I will shortly be posting the first of ten interviews that I am conducting with straight women and men who are (or were) married to gay men and women. Before I do, I wanted to mention a few things:

  • Some of these straight spouses are used to the bickering of the blogosphere, but others are not. I imagine some of them will be following comment threads and may even respond to additional questions you might have, so above all please be respectful and considerate.
  • The plural of anecdote is not data. I’m not out to prove anything with these interviews, and I hope you won’t attempt to either. These women and men are being kind enough to share their stories and their thoughts with us because their perspectives might shed light on a complex issue (or because I asked them to and/or blackmailed them into it), not because they want to prove that ALL mixed-orientation marriages are superfabulous or that ALL mixed-orientation marriages are doomed to fail. I hope you’ll take these interviews as an opportunity to understand a fellow human being who is in a situation that is likely different from your own.
  • I don’t pretend to be an unbiased interviewer–I am, after all, married to one of my interviewees. I do, however, try to let the biases of the interviewee flavor the interview more than my own. I’m not actively LDS, for example, but all of my interviewees are, so I’ve tried to base any assumptions behind my questions in their beliefs, not mine. Because everything else in the world may be all about me, but these interviews are not.
  • If you think this foreword is long, wait’ll you see the interviews. I’ve been quite pleased to see how much these straight spouses have to say. I’m posting the interviews in their entirety because I want to let these women and men speak for themselves. I think that what they have to say is worth the time to sit down and read, but I’ll post a collection of highlights after all ten interviews are completed, to be sure those of you who skim don’t miss the best parts.

Leave a Reply

4 comments

  1. avatar

    The plural of anecdote is not data.

    Haha.

    I think the voices of the spouses need to be heard. There are also a number of websites where straight spouses tell their stories.

  2. avatar

    sheila burnett

    I’m the “straight former spouse” of a gay mormon dentist. I am now happily remarried for 10 years to a straight mormon ObGYN.

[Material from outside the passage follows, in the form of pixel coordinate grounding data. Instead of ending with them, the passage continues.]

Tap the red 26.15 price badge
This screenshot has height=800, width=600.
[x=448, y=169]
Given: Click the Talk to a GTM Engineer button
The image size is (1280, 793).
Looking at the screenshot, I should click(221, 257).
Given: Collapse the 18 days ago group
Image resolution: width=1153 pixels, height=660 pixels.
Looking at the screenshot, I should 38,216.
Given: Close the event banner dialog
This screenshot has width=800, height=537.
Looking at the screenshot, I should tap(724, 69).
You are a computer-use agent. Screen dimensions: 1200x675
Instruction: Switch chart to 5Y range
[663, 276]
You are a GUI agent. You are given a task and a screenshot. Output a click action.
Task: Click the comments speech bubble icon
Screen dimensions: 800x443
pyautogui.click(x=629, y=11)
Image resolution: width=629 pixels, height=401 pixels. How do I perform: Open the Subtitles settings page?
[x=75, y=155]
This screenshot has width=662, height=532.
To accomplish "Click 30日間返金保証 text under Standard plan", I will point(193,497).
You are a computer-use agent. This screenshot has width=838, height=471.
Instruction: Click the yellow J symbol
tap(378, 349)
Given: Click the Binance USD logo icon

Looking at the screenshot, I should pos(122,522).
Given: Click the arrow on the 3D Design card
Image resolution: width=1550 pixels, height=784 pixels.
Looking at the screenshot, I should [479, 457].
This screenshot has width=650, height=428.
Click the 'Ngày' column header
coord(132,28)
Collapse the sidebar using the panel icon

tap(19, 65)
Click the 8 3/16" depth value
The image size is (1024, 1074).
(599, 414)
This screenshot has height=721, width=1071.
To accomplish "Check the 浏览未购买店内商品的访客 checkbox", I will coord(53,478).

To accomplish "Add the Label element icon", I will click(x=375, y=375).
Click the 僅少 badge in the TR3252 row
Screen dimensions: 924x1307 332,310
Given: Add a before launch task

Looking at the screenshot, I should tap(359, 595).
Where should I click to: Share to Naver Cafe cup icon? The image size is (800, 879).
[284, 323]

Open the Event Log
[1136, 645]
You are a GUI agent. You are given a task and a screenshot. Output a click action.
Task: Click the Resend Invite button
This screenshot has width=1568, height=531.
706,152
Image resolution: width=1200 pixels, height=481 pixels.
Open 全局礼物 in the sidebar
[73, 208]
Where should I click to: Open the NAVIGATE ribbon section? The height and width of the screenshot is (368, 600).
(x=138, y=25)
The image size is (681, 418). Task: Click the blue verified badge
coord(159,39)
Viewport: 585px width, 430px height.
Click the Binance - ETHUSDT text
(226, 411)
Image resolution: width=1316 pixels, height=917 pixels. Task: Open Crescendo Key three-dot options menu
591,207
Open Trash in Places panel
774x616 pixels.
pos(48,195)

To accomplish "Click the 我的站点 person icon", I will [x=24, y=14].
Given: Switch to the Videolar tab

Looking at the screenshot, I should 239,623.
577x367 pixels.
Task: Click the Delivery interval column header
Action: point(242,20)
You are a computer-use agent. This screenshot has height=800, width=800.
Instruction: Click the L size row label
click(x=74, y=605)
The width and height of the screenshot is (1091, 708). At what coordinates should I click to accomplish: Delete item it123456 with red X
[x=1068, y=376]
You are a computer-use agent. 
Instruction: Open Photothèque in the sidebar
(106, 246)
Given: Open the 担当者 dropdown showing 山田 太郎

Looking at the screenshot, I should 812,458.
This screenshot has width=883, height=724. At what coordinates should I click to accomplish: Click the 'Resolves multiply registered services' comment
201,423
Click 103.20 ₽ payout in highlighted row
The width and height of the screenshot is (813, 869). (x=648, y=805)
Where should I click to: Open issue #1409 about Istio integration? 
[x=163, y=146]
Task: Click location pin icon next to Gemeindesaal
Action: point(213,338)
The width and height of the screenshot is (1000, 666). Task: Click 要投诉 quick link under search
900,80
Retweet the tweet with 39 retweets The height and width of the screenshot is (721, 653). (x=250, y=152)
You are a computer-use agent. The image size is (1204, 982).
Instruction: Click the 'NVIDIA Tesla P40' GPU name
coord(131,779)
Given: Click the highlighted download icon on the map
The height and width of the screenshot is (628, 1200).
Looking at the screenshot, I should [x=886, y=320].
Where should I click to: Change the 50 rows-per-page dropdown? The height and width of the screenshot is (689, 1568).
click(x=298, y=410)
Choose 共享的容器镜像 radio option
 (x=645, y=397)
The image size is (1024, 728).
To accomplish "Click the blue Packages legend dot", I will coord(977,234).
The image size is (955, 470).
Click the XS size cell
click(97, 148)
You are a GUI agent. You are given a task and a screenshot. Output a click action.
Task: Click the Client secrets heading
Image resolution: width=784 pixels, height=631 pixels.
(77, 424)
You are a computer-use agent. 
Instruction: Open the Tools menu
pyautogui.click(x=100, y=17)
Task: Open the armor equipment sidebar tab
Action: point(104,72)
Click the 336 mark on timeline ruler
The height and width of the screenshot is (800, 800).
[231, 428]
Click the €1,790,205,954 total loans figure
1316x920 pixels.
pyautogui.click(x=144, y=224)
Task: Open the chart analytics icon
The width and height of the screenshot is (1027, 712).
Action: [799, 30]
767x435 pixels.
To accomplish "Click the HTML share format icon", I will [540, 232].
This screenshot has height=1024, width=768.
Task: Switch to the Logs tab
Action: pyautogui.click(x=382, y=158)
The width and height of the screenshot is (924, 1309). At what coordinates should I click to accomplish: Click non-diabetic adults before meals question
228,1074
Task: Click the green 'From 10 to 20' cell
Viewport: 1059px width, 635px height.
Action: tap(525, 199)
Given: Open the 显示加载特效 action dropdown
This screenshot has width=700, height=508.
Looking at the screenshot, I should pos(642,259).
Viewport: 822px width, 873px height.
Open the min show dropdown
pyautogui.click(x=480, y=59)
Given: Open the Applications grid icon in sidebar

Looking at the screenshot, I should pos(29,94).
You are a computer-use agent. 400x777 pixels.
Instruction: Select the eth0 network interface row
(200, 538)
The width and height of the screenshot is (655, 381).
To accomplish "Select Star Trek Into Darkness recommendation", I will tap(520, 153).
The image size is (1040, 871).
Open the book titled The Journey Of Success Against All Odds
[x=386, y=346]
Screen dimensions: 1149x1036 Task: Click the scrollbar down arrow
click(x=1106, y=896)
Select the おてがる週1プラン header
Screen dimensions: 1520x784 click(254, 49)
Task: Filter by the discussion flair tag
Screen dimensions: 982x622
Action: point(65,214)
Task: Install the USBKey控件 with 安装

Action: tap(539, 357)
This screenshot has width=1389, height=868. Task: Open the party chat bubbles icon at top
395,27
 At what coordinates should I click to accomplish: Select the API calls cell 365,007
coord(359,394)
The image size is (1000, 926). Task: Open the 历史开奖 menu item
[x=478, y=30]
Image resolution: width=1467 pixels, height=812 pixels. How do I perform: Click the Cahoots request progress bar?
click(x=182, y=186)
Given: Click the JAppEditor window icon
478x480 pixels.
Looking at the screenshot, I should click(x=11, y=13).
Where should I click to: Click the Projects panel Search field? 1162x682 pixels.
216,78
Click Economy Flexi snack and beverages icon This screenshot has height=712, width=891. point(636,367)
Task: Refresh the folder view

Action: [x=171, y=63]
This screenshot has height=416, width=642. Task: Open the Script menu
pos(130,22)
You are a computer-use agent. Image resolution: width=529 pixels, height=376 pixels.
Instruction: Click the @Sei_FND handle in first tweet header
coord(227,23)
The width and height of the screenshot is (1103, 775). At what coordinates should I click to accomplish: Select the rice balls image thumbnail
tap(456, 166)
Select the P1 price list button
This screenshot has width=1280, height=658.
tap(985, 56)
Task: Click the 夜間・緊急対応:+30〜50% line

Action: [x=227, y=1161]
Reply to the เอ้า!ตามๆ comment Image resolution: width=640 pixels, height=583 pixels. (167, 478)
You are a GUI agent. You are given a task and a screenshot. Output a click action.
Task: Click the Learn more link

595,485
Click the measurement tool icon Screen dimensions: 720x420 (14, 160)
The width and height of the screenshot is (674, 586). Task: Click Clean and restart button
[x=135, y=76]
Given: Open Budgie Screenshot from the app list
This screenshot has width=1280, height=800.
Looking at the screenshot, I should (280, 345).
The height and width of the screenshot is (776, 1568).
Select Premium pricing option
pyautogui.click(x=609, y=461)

    I am 42, and was the typical “trophy wife” (blonde, gorgeous, size 3, smart, right family etc.) when I married Spence. (the gay dentist)

    I was naive, and very wide-eyed, yet well-educated from NY. I was a journalist etc. There are many, many MANY women like me who found themselves (I dated spence for 5 months, married in the temple, no clue as to his homosexuality till after)
    in the bizzaro marriage uphill battle as an LDS gal married to a gay mormon dude.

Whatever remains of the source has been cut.